[[ Source material, beginning ]]
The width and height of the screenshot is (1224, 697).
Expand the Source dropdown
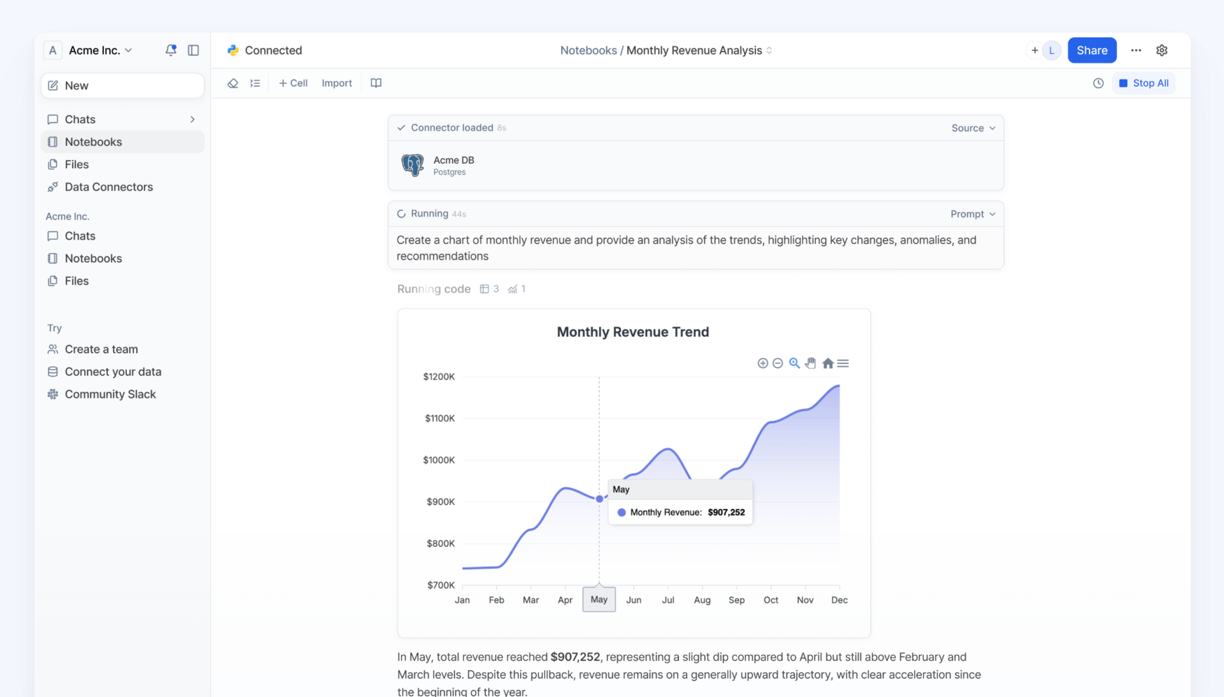[x=973, y=128]
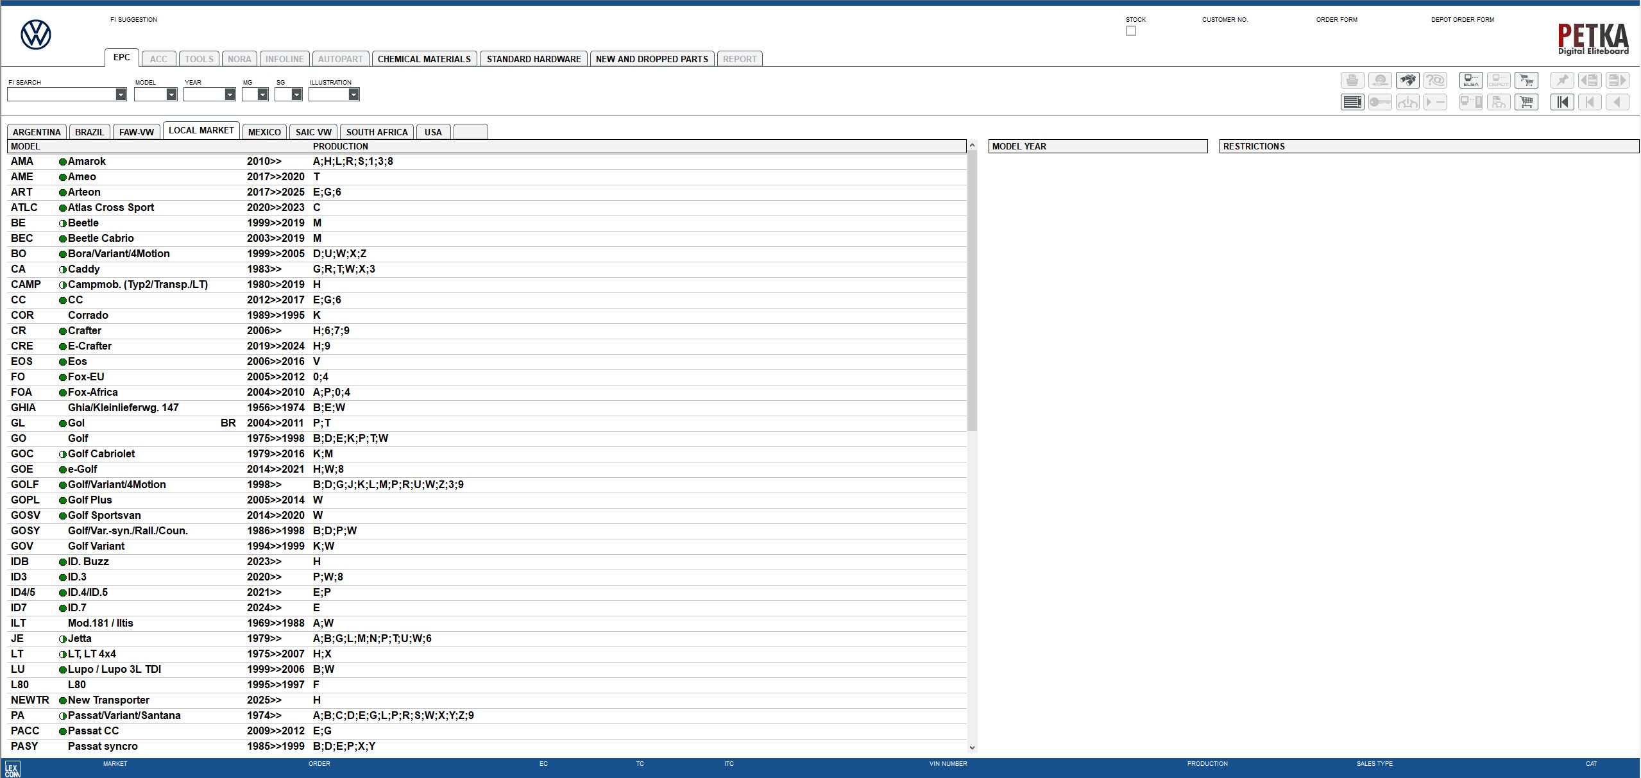Open the ELSA link button

pos(1471,80)
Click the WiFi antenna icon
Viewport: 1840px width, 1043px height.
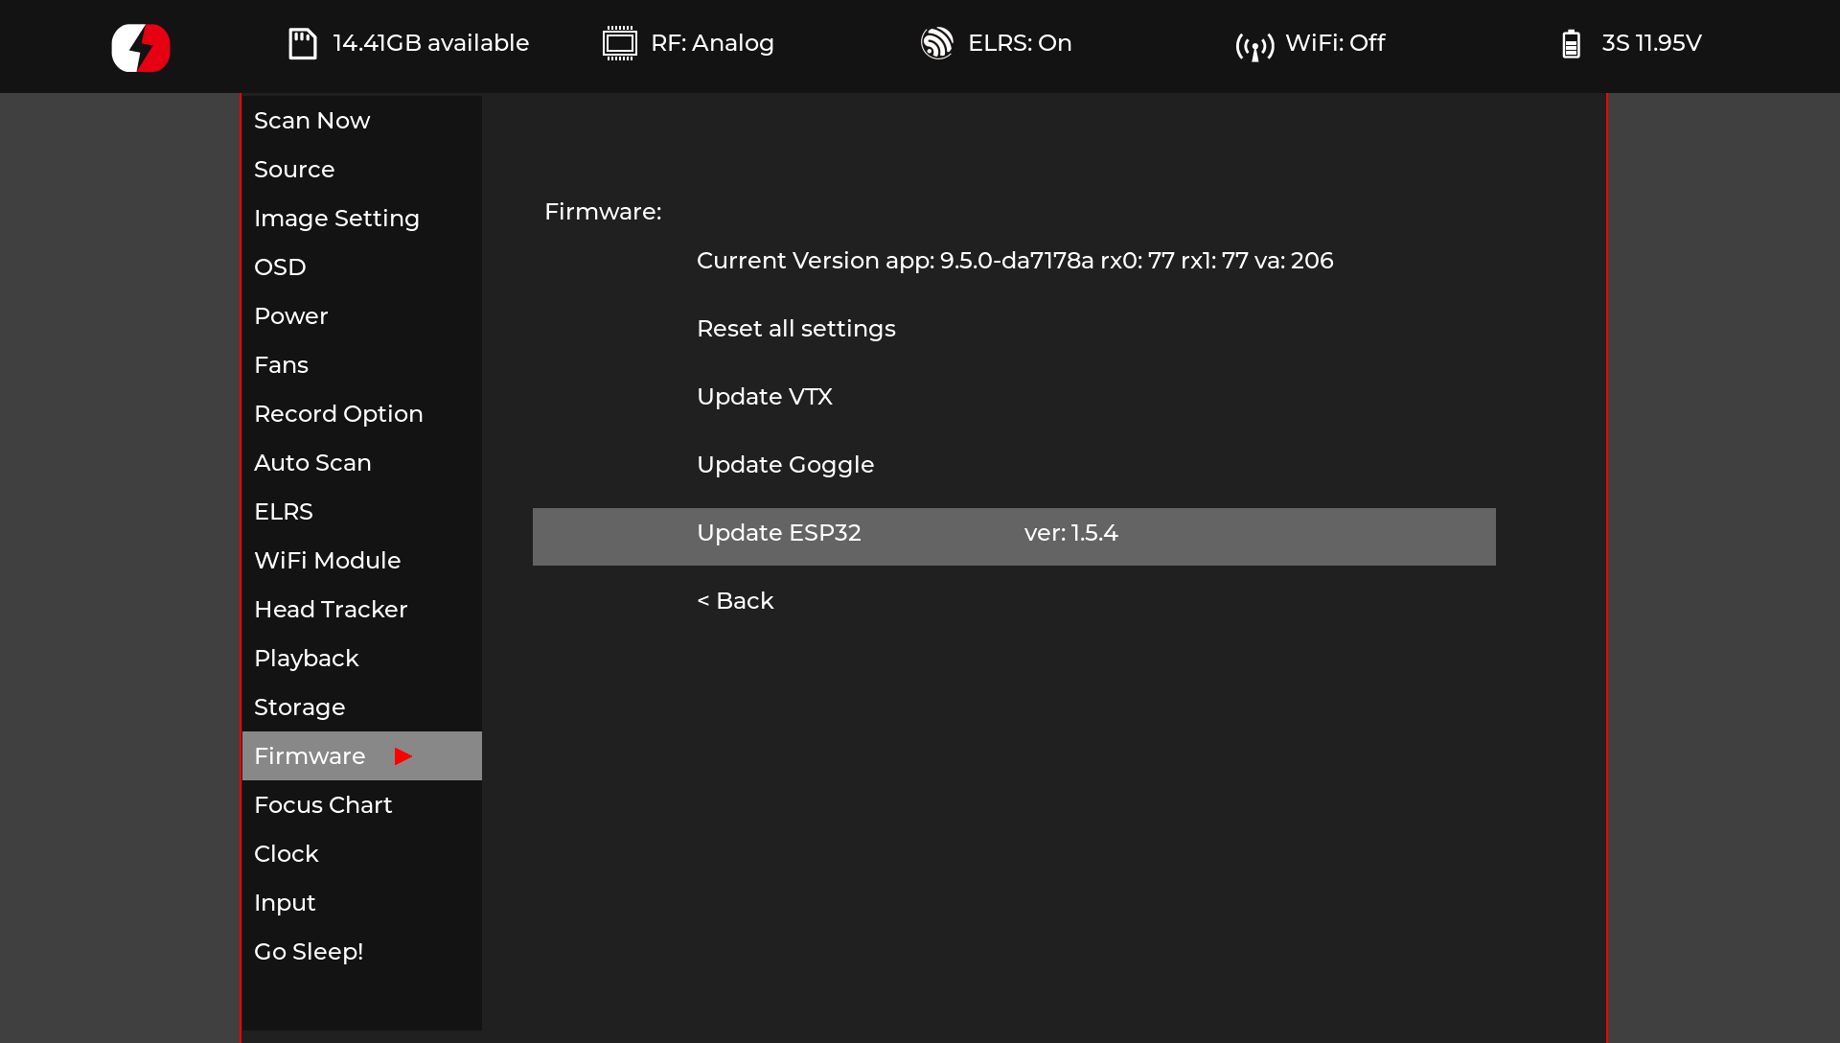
[[ Source material, end ]]
Work order
Exact copy, no pictures: reproduce every record as it stands.

Written response
The width and height of the screenshot is (1224, 697).
Expand the Source dropdown
[x=973, y=128]
Open the ELSA link button

pos(1471,80)
Click the WiFi antenna icon
Viewport: 1840px width, 1043px height.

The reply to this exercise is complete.